The Endangered Species Act: Unwanted Secondary Effects from Weaker Property Rights
The Endangered Species Act: Unwanted Secondary Effects from Weaker Property Rights • The ESA severely weakened the property rights of landowners by giving the U.S. Fish and Wildlife Service (FWS) the power to prohibit any land use by private owners that might disturb the habitat of any animal species listed as threatened or endangered. • Colonies of many listed species have benefited from this control, but it can be very costly to the affected landowners, and the signals and incentives normally provided by prices are missing.
The Endangered Species Act: Unwanted Secondary Effects from Weaker Property Rights • As a result, landowners often adjust land management in subtle ways to make their land unattractive to the listed species. • the unwanted secondary effect of the ESA has been a substantial reduction in habitat for various endangered species. • Regulations that weaken property rights make it difficult to discover low cost means of resource conservation.
Resource Markets vs.
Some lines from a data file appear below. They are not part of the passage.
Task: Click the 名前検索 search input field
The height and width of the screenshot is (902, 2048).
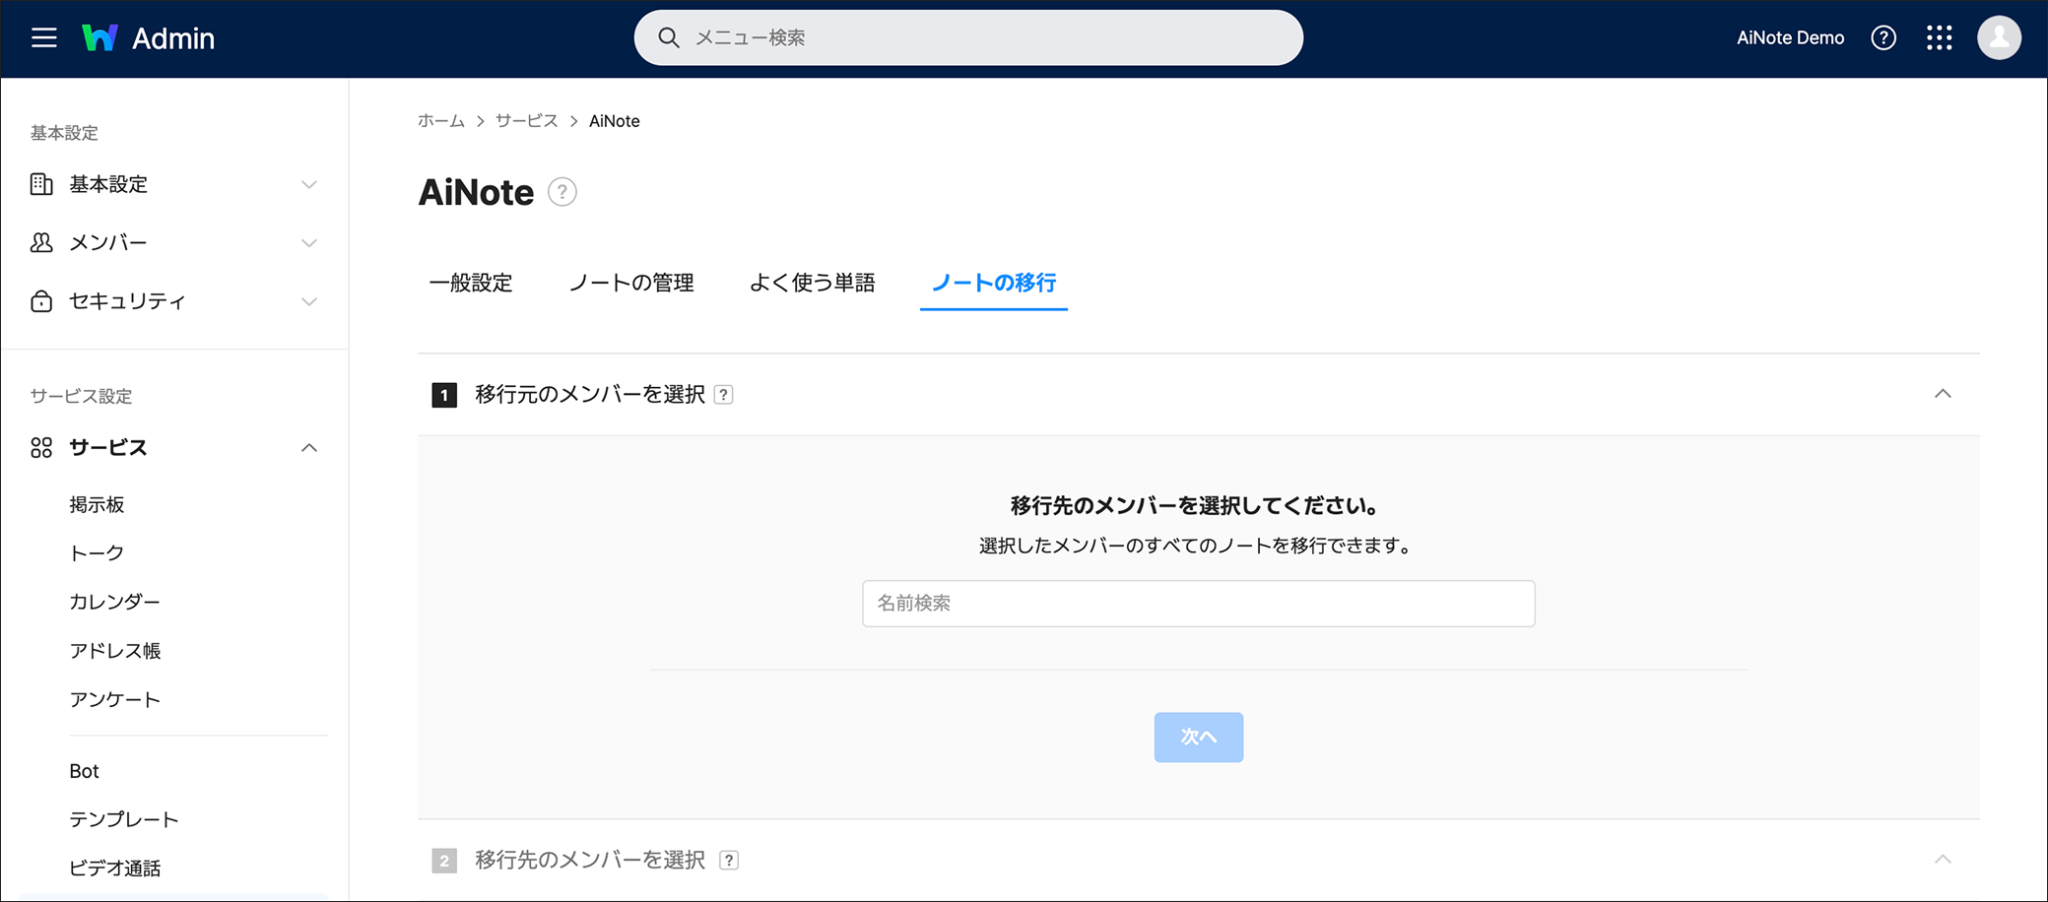Action: [x=1197, y=603]
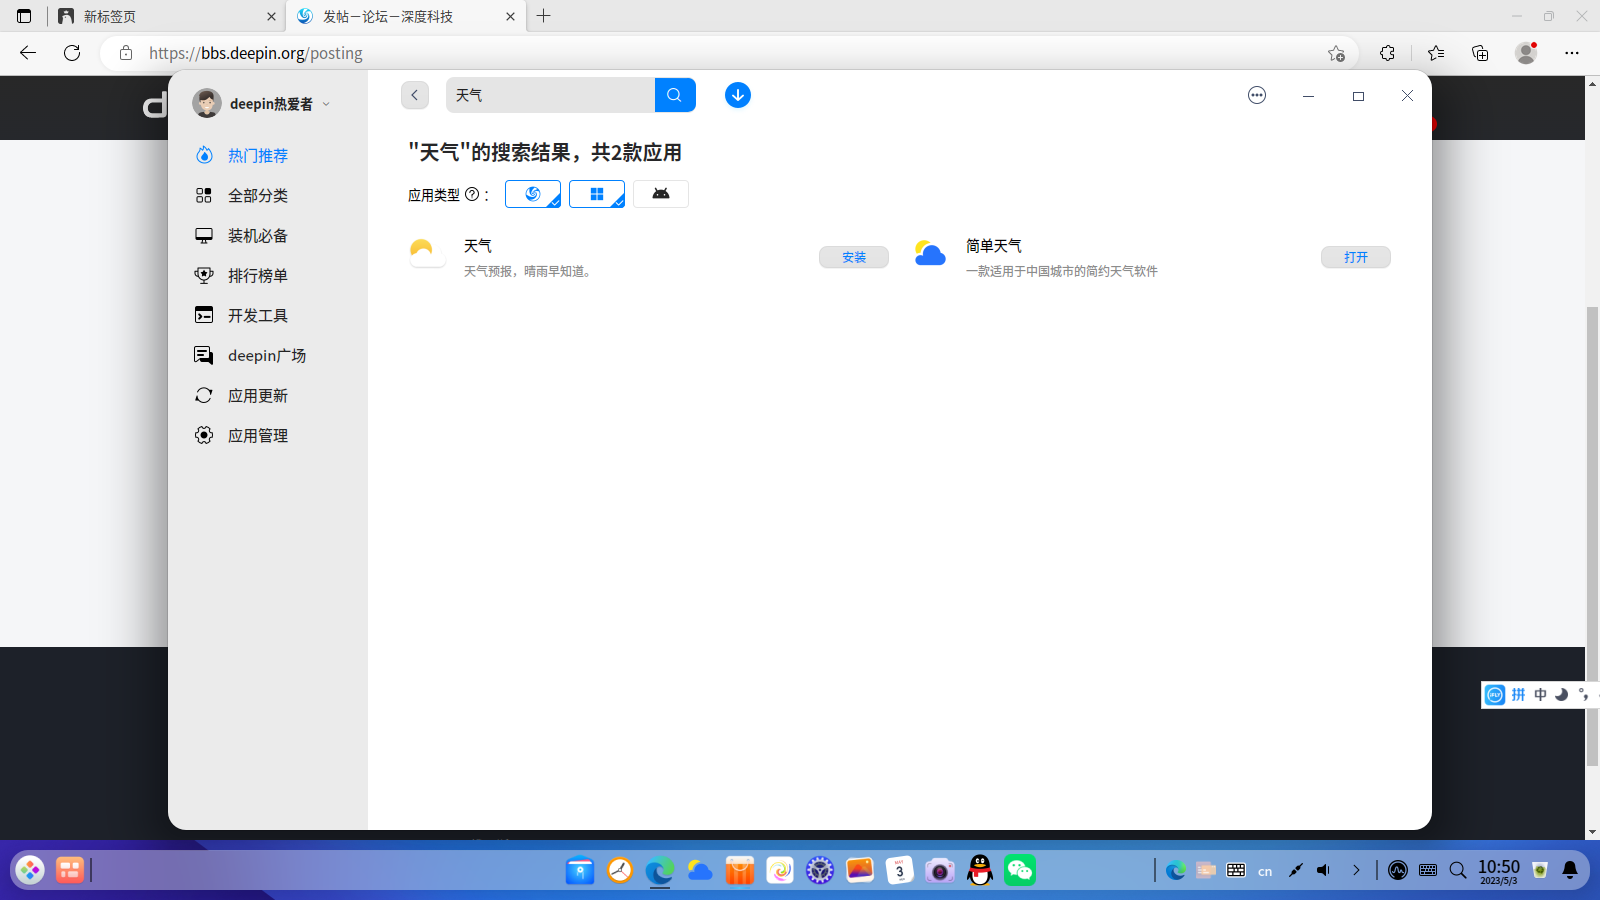This screenshot has width=1600, height=900.
Task: Open the 开发工具 category
Action: click(258, 315)
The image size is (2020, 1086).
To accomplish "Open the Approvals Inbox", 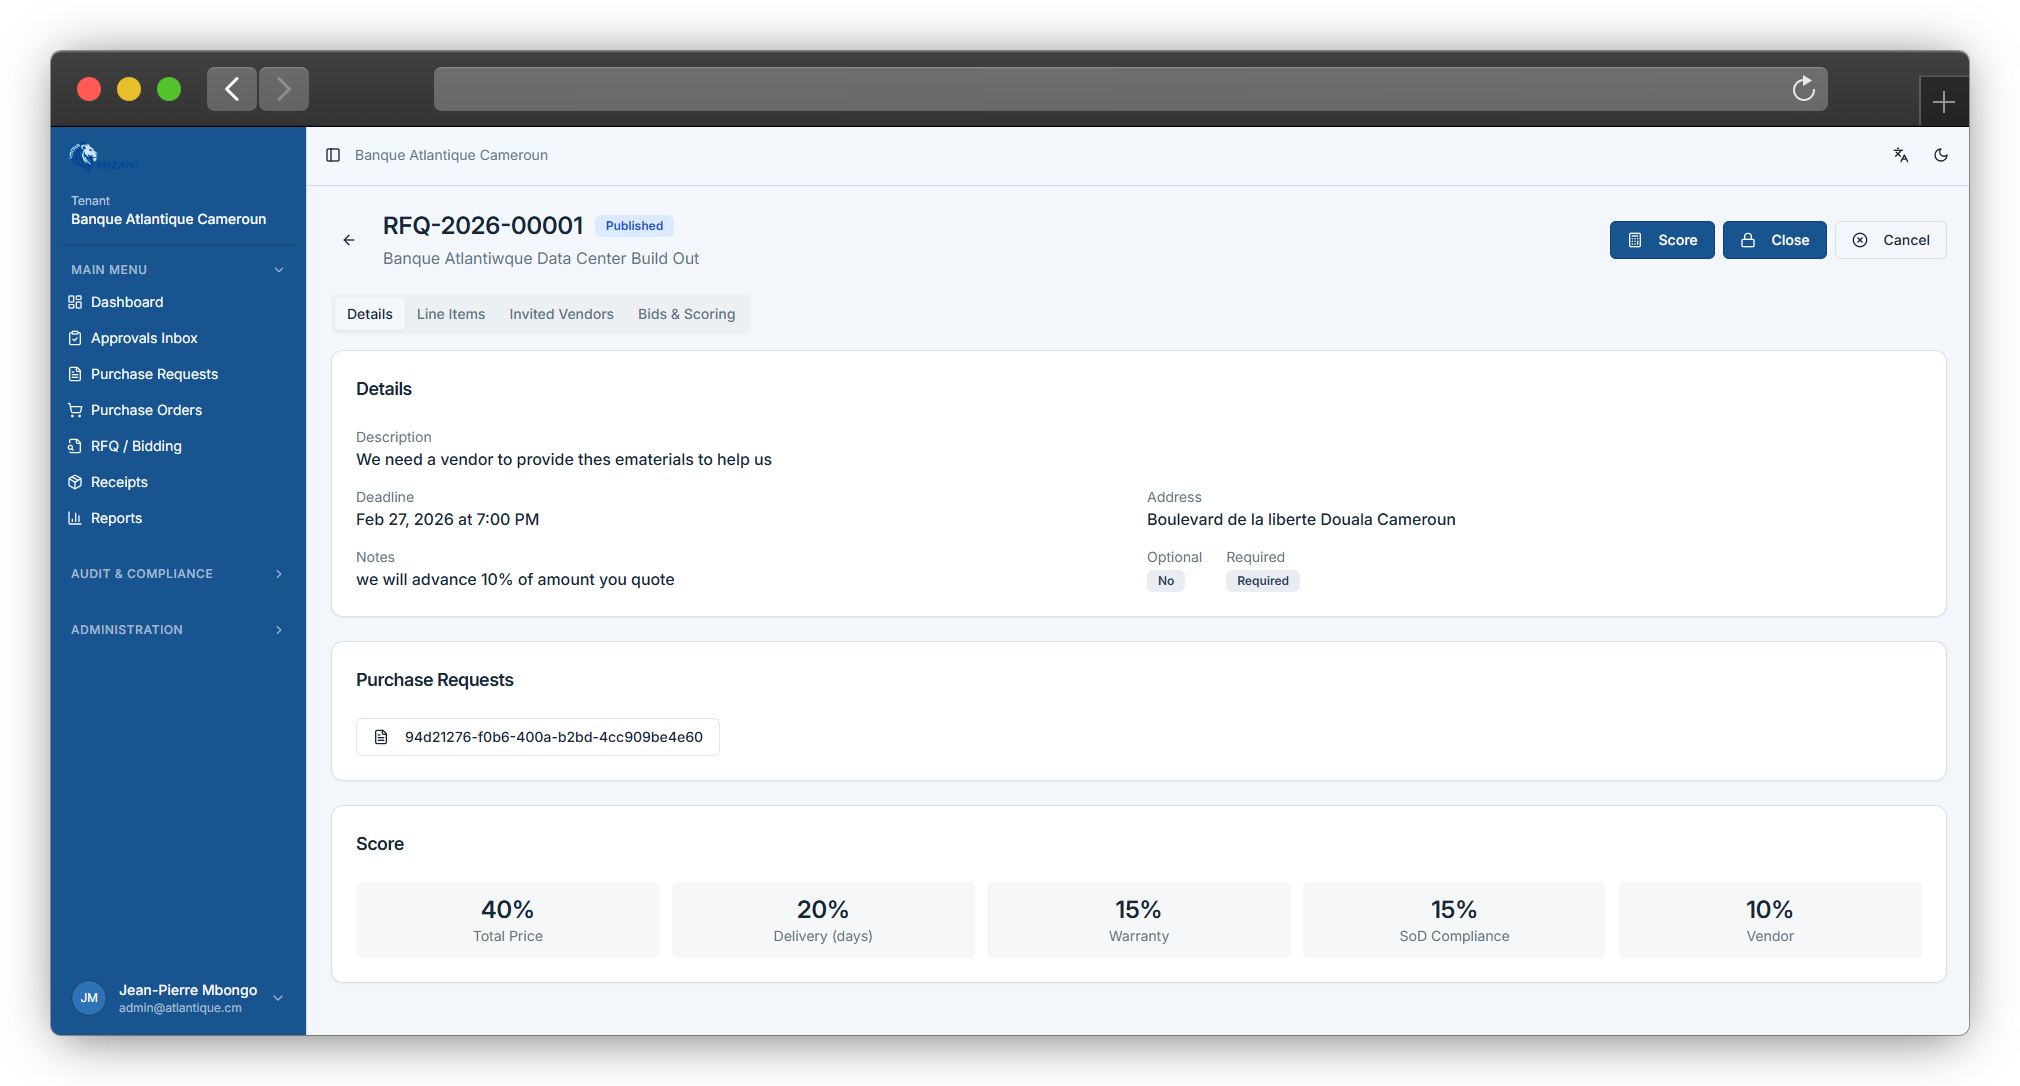I will (x=144, y=337).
Resource Depletion
Resource Markets vs. Resource Depletion • Neither economic analysis nor empirical evidence supports the view that the world is about to run out of key natural resources. • With private property rights, increased scarcity of a natural resource increases the resource price and thereby encourages • conservation, • use of substitutes, and, • new technologies that enhance supply and reduce the demand for the resource. • Contrary to the doomsday view, the real prices of most natural resources have been declining during the last century.
Questions for Thought: 1. Demand for energy in the long run is usually a. less elastic than in the short run. b. more elastic than in the short run. c. perfectly inelastic because we must have energy to survive. 2. “There is a finite quantity of natural resources like crude oil. It is only a matter of time before it is exhausted.” -- Is this true? 3. "Since our national forests are owned by all the people, their resources will be conserved for the benefit of all, rather than exploited in a short-sighted way, to produce benefits only for the owners." -- Evaluate this statement.
Questions for Thought: 4. Does a resource that is not owned, and therefore is not priced, have a zero opportunity cost? Might it be treated as if it did? 5. Predictions of severe shortages due to impending natural resource depletion a. are widely accepted by economists even though such forecasts are a relatively new occurrence. b. have been wrong in the past, but most economists believe that the threat of resource depletion is now far more severe. c. are typically made without adequate recognition and consideration of resource price elasticities of demand.
Questions for Thought: 6. Property rights and legal liability are at their best in protecting resources when a. there are many sources of pollution and many resources harmed, as in the Los Angeles air pollution basin. b. there is a single pollution source and only a small number of resource owners that are harmed. c. pollution damage may be large but the damages and perpetrators are difficult to determine.